From Policies to Guarantees: What Secured Agents Can (and Cannot) Do

This article concludes a three-part series explaining the Microsoft Research paper Securing AI Agents with Information-Flow Control (written by Manuel Costa, Boris Köpf, Aashish Kolluri, Andrew Paverd, Mark Russinovich, Ahmed Salem, Shruti Tople, Lukas Wutschitz, and Santiago Zanella-Béguelin).

In Part I, we looked at why tool-calling agents are dangerous by default. In Part II, we opened the agent and examined the planner: the place where decisions, memory, and labels meet.

In this final part, we answer the most important question: What security guarantees do we actually get once all of this machinery is in place?

This is where the paper moves from mechanisms to guarantees.

1. Policies as the Control Surface

Once we have a labeled planner and a taint-tracking planning loop, enforcing security reduces to a single question:

Should this tool call be allowed to proceed?

In the taint-tracking planner (Section 5.2, Part II), this question is answered by a policy check performed before any tool executes.

Policies are expressed purely in terms of labels:

• The label of the tool itself
• The labels of the tool’s arguments

A policy succeeds if, and only if, those labels are no more permissive than what the policy allows. That is, policies are local (checked at each tool call) but give rise to global guarantees about the agent’s behavior.

The paper focuses on two fundamental policies that are sufficient to express most real-world requirements.

1.1. Policy P-T: Trusted Actions

The first policy is Trusted Action (P-T).

This policy is designed to protect consequential actions: operations whose mere execution is dangerous, regardless of what data they handle. Examples include sending an email, creating a user, executing a transaction, modifying infrastructure, etc.

P-T requires that a tool call be generated exclusively from trusted data.

Formally, the integrity component of the tool call’s label must be Trusted (T). What this means operationally is simple but powerful: if any untrusted input influenced the decision to call the tool, the call is blocked.

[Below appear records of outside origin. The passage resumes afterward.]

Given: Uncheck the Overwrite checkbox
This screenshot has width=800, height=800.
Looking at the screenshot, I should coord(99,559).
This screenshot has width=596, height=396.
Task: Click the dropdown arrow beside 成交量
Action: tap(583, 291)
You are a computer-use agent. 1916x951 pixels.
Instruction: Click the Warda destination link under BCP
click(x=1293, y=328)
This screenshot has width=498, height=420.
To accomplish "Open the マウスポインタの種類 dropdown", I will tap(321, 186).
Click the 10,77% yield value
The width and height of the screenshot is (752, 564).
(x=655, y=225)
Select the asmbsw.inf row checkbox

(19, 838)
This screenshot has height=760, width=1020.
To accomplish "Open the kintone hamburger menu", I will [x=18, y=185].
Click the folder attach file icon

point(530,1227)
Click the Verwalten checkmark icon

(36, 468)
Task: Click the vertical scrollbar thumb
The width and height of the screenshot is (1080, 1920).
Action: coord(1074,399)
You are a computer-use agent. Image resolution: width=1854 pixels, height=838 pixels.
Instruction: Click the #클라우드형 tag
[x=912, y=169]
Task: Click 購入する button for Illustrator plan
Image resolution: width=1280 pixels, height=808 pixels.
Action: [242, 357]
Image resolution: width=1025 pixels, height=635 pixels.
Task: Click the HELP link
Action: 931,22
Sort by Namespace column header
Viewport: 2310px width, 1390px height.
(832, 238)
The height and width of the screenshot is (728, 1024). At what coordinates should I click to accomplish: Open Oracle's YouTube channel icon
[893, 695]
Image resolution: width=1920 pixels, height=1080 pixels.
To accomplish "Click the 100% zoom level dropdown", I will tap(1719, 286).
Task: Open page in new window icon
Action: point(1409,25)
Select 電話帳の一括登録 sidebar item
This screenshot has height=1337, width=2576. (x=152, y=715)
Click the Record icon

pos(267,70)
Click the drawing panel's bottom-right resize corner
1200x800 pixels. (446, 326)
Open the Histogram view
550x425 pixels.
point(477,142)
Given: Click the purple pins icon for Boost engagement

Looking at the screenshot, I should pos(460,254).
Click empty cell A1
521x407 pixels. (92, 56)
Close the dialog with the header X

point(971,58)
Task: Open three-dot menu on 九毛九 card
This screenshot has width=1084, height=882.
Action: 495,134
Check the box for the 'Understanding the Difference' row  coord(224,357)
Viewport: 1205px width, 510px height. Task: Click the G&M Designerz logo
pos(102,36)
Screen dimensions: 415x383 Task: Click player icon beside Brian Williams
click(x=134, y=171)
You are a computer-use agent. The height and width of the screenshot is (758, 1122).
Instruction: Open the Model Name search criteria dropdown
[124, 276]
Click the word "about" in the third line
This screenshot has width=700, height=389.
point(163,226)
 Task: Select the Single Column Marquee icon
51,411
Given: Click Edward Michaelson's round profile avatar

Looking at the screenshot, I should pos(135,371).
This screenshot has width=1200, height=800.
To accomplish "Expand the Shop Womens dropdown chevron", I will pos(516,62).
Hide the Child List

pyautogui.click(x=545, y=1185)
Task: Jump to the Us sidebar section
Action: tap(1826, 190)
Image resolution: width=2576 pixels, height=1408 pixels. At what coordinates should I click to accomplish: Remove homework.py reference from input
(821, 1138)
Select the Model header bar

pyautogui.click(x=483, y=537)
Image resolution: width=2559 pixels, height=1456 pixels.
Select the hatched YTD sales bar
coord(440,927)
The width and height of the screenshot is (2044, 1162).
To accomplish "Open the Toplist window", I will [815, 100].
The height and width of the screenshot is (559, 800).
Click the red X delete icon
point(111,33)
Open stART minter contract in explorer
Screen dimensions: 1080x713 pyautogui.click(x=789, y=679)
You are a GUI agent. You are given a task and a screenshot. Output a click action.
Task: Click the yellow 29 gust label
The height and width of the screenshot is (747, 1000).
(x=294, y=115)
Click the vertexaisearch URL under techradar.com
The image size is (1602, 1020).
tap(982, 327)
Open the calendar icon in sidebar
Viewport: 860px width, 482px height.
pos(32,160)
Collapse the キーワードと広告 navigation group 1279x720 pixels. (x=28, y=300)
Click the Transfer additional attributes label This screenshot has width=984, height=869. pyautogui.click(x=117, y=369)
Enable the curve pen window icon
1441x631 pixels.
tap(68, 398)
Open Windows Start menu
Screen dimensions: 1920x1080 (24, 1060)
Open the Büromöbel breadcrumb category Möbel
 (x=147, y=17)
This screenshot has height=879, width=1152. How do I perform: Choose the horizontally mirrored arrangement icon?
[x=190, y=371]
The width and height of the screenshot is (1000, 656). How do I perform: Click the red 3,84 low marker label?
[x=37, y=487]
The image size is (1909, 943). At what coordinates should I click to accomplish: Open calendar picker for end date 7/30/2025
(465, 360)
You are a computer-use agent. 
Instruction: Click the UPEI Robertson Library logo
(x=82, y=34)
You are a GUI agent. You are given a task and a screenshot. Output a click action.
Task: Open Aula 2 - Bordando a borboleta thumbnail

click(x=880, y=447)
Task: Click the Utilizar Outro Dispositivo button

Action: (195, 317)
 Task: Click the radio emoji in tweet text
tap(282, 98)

This shuts down an entire class of prompt injection attacks. Even if an attacker manages to inject instructions into a document, email, or webpage, those instructions taint the planner’s context. Once tainted, the planner simply cannot trigger trusted tools.

This is integrity enforced in its strongest form.

1.2. Policy P-F: Permitted Flows

The second policy is Permitted Flow (P-F).

P-F is about data egress: sending data to external recipients. Unlike P-T, it does not care whether the decision to act came from a trusted context. Instead, it asks a narrower question: Are all recipients authorized to see this data?

P-F prevents illicit data leaks, even if the action itself was triggered by untrusted input.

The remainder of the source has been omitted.